## Required action
Of the entries below, restate word for word only the section that runs from the line with "902x563 pixels." to the line with "Given: Click the B-cell% input showing 25.31", counting both ends.

** Extracted entries follows **

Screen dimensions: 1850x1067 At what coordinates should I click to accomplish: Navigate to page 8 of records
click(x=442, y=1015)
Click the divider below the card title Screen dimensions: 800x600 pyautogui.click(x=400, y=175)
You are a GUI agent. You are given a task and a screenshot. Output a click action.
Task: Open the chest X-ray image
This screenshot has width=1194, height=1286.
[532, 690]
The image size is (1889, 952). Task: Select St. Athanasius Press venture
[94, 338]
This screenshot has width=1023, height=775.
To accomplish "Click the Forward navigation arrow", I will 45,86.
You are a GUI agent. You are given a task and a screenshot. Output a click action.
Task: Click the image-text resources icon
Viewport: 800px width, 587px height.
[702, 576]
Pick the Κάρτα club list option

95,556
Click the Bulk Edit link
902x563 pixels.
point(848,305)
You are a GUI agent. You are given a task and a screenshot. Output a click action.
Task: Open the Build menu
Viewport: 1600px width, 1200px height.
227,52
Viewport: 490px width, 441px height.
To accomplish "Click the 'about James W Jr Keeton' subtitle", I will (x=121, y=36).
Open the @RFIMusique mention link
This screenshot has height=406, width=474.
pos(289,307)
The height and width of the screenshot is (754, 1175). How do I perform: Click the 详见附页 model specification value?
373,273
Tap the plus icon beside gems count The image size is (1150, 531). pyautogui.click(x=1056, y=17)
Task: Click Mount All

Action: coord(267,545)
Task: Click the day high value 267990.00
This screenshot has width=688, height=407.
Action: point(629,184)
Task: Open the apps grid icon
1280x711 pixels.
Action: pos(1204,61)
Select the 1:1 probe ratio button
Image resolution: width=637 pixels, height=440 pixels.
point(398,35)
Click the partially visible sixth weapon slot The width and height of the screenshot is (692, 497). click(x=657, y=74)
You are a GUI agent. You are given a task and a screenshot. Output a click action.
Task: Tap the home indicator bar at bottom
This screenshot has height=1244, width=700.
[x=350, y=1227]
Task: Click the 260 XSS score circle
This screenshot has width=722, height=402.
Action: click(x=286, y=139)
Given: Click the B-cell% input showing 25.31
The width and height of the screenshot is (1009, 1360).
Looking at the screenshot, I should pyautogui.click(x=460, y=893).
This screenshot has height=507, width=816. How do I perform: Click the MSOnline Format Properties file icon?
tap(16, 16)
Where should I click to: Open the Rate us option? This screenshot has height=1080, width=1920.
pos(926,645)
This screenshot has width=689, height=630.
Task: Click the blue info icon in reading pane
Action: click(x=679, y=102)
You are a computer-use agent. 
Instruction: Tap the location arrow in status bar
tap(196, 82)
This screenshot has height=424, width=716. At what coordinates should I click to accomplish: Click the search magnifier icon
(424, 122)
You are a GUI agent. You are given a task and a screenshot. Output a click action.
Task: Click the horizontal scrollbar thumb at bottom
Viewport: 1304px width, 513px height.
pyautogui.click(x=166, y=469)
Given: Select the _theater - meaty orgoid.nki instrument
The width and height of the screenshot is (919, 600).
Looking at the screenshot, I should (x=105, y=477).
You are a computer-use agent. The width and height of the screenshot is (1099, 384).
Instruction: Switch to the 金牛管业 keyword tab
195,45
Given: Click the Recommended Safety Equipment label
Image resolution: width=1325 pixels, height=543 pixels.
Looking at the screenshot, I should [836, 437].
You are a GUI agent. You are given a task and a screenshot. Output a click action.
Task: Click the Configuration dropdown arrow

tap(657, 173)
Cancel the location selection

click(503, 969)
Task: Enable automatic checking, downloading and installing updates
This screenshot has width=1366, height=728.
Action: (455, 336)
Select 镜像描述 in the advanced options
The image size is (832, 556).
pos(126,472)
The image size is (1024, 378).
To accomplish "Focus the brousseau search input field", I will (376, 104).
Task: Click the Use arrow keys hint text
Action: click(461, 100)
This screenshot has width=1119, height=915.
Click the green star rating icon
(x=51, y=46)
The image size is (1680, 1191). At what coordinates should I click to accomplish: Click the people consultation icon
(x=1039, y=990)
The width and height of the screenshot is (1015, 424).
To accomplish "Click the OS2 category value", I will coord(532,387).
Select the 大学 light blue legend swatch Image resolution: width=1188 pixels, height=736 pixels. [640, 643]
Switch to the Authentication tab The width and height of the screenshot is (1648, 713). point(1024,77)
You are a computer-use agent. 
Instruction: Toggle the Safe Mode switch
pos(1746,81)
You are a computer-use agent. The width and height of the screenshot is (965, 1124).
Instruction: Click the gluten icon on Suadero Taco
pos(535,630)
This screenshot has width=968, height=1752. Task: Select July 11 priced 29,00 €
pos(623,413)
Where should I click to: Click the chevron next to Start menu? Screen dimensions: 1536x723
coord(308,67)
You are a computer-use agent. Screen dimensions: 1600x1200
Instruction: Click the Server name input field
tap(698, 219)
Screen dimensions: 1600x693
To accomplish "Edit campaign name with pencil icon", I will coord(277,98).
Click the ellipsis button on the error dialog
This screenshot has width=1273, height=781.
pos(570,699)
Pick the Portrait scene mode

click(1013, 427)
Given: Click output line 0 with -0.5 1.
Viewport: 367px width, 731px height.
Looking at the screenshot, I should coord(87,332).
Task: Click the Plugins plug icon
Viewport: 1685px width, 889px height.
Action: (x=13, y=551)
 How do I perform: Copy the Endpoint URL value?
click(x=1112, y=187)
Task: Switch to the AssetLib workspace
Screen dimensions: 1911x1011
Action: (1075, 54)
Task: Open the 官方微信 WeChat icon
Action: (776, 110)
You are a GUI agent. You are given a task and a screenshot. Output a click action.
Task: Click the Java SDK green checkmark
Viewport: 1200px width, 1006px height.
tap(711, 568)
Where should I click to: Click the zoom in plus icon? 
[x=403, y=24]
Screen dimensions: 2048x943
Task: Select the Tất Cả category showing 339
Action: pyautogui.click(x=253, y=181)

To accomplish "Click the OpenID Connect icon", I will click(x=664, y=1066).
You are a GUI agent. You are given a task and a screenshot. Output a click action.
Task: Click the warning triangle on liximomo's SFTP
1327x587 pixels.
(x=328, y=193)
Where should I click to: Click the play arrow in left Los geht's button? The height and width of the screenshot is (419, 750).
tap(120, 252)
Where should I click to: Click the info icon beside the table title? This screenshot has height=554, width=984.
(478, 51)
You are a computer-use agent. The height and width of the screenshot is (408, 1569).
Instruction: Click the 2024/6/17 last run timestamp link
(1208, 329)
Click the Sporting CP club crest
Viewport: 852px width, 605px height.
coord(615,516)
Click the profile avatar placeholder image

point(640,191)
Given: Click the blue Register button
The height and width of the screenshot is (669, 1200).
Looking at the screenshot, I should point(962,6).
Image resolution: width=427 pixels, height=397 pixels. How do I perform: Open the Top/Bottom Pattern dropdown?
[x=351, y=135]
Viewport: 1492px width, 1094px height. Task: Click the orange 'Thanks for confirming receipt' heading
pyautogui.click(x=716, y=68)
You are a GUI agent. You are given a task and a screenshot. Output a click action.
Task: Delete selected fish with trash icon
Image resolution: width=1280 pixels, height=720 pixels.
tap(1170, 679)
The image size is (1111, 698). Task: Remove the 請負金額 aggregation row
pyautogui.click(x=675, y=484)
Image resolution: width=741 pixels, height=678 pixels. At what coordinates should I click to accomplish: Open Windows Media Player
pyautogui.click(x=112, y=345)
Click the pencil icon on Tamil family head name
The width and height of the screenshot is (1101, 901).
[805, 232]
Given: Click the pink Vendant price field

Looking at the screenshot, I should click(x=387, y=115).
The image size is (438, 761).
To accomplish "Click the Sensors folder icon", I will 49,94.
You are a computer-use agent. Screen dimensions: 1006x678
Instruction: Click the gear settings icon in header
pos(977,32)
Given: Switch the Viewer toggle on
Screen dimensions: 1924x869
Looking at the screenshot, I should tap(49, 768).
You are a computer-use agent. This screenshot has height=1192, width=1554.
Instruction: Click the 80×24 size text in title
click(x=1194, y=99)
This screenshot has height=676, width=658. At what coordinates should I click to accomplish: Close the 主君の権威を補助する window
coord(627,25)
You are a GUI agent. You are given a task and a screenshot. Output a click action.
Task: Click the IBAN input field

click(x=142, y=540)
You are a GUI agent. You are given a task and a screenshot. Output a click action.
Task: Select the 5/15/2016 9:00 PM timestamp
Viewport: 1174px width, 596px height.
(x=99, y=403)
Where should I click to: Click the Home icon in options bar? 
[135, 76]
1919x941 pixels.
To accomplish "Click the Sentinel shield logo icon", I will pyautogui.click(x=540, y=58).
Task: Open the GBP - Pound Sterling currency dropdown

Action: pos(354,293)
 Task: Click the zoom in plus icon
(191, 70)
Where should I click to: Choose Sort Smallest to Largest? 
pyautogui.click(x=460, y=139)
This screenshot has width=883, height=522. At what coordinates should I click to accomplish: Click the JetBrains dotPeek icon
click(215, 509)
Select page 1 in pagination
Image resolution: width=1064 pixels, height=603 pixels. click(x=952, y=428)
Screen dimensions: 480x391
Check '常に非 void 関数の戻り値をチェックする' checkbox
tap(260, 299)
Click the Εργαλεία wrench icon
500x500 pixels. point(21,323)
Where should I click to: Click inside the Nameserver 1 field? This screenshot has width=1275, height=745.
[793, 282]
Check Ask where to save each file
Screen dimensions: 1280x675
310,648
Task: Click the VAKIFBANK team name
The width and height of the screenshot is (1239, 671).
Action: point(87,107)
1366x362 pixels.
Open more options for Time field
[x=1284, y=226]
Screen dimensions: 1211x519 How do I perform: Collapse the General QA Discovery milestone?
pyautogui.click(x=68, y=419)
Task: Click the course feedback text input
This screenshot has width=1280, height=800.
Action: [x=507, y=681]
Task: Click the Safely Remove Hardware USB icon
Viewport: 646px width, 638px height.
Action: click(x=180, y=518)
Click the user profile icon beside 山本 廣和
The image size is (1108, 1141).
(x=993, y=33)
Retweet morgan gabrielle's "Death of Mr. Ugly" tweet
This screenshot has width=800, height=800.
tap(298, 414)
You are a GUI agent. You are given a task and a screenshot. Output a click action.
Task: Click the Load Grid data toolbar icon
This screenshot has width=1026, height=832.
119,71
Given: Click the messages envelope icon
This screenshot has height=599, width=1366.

** End of Extracted entries **

## Response area
902x563 pixels.
point(848,305)
You are a GUI agent. You are given a task and a screenshot. Output a click action.
Task: Open the Build menu
Viewport: 1600px width, 1200px height.
227,52
Viewport: 490px width, 441px height.
To accomplish "Click the 'about James W Jr Keeton' subtitle", I will (x=121, y=36).
Open the @RFIMusique mention link
This screenshot has height=406, width=474.
pos(289,307)
The height and width of the screenshot is (754, 1175). How do I perform: Click the 详见附页 model specification value?
373,273
Tap the plus icon beside gems count The image size is (1150, 531). pyautogui.click(x=1056, y=17)
Task: Click Mount All

Action: coord(267,545)
Task: Click the day high value 267990.00
This screenshot has width=688, height=407.
Action: point(629,184)
Task: Open the apps grid icon
1280x711 pixels.
Action: pos(1204,61)
Select the 1:1 probe ratio button
Image resolution: width=637 pixels, height=440 pixels.
point(398,35)
Click the partially visible sixth weapon slot The width and height of the screenshot is (692, 497). click(x=657, y=74)
You are a GUI agent. You are given a task and a screenshot. Output a click action.
Task: Tap the home indicator bar at bottom
This screenshot has height=1244, width=700.
[x=350, y=1227]
Task: Click the 260 XSS score circle
This screenshot has width=722, height=402.
Action: click(x=286, y=139)
Given: Click the B-cell% input showing 25.31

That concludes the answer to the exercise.